(Consigne à suivre): Poursuivez l'article ci-dessous sur le spectacle de Dieudonné à Tunis en reprenant juste après sa dernière phrase.

#### Passage extrait

Dieudonné à Tunis : nouveau délirium antisémite et inquiétante évolution du pays


Dieudonné était reçu la semaine dernière à Tunis. Voici comment le site tunisien "Leaders" introduit la présentation de son spectacle, le 16 mars : "Le célèbre et très controversé humoriste franco-camerounais Dieudonné a présenté, mercredi soir au grand Tunis Hôtel-Menzah VII, un one man show intitulé ''Mahmoud'', à l'invitation de quatre jeunes du lycée Pierre MendèsFrance de Mutuelleville. Après une longue attente, Dieudonné est monté sur scène, dans une salle comble. Il a commencé par rendre hommage à la révolution tunisienne, ''vous êtes la fierté du continent africain'' a-t-il lancé aux 1200 spectateurs, dont près de 400 lycéens. ''Vous faites rêver en France et partout dans le monde '' a-t-il ajouté, affirmant, par ailleurs, qu'il devait se produire en Tunisie le 27 juin dernier, mais que son spectacle a été annulé."

Le reste de l'article, que l'on pourra découvrir sur ce lien, reste dans une tonalité neutre mais qui rend un peu mal à l'aise, connaissant le niveau de culture particulièrement élevé de la jeunesse tunisienne - surtout les élèves du lycée Pierre Mendès-France qui relève de la mission culturelle française - , une jeunesse qui ne peut pas ne pas savoir que Dieudonné a été condamné à plusieurs reprises pour injures à caractère raciste : il est pour le moins elliptique d'écrire "qu'il a évoqué, à sa manière, la question des '' crimes contre l'humanité'', celle qui lui a valu des ennuis avec la justice française". Pourquoi des guillemets pour ces crimes, l'auteur de l'article aurait-il des doutes ? Pourquoi ne pas écrire noir sur blanc qu'il s'est toujours agi de propos antisémites ? Ironie du calendrier, alors que cet article était publié le jeudi 17, le même jour la cour d'Appel de Paris devait confirmer la condamnation dont avait écopé en première instance Dieudonné pour injures à caractère raciste. Rappelons que cette condamnation concernait un spectacle donné en décembre 2008 au Zénith, au cours duquel il avait fait remettre le "prix de l'infréquentabilité" au négationniste Robert Faurisson par un homme en tenue de déporté ;  et qu'il devra  payer une amende de 10 000 euros - 500 euros à chacune des associations qui l'avait assigné -, et qu'il devra prendre à ses frais l'insertion du jugement dans deux journaux.

########
#### Données fournies

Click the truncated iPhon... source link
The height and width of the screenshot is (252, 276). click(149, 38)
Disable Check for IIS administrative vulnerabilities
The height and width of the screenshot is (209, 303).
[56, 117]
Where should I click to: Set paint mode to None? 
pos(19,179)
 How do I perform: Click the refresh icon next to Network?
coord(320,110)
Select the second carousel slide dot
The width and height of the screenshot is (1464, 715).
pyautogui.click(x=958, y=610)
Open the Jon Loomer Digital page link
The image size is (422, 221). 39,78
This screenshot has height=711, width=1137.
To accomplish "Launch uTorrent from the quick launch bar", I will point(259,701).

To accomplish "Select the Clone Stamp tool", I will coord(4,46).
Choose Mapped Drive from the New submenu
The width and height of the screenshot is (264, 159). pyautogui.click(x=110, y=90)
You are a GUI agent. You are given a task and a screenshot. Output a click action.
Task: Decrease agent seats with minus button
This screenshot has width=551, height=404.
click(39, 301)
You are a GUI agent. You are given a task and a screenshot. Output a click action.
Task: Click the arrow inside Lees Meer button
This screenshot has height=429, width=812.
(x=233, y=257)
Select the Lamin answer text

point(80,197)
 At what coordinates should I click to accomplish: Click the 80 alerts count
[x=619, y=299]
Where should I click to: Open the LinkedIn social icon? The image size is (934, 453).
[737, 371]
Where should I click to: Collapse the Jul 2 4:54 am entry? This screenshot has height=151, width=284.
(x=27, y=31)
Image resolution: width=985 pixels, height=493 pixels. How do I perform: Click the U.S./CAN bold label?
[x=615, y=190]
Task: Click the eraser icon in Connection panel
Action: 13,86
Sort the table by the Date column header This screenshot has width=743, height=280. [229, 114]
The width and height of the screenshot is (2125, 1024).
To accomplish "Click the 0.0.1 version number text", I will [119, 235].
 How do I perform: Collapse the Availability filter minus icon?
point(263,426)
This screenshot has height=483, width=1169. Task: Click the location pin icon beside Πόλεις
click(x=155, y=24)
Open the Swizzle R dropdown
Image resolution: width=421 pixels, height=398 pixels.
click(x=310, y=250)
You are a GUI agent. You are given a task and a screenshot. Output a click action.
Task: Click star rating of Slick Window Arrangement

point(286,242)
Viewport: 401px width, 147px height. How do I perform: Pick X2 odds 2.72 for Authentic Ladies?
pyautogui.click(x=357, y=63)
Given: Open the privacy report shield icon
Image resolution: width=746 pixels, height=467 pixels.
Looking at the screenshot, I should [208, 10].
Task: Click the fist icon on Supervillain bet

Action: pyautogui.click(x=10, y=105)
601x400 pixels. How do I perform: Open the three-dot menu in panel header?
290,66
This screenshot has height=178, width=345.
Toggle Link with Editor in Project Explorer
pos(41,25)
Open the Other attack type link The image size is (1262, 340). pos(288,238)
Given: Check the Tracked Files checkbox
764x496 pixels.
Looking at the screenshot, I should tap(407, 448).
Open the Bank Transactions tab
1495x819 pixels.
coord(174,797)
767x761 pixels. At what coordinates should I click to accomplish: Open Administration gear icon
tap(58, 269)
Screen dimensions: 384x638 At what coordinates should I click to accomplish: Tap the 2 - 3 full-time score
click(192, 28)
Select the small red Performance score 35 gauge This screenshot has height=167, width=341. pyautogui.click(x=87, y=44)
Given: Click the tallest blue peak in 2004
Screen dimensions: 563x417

########

(Réponse attendue):
Mais il y a bien pire que cet article dans les médias tunisiens : car Dieudonné a eu les honneurs d'une chaîne de radio tunisienne, "Mosaïque Fm". Cette interview, qui a été filmée et enregistrée sur Youtube, est visible ci-dessous Il est indispensable de l'entendre jusqu'au bout, car la violence de ses propos, d'une part, et la complaisance des journalistes qui l'interrogent, d'autre part, sont plus qu'inquiétants.
D'entrée de jeu, le pseudo comique rappelle son obsession primaire : "mon spectacle est critique envers les Sionistes". S'il évoque ses voyages en Iran, c'est pour dire que les gens "y sont courageux", "qu'ils ont toujours les Etats-Unis et Israël sur le dos" ... les opposants massacrés par le régime de Téhéran penseraient qu'il s'agit d'humour de mauvais goût. Notons aussi son inculture crasse, qui lui fait dater la révolution islamique de 1975, ou qui lui fait dire plus loin que "Ben Ali a tenu 30 ans", alors qu'il avait pris le pouvoir en 1987 !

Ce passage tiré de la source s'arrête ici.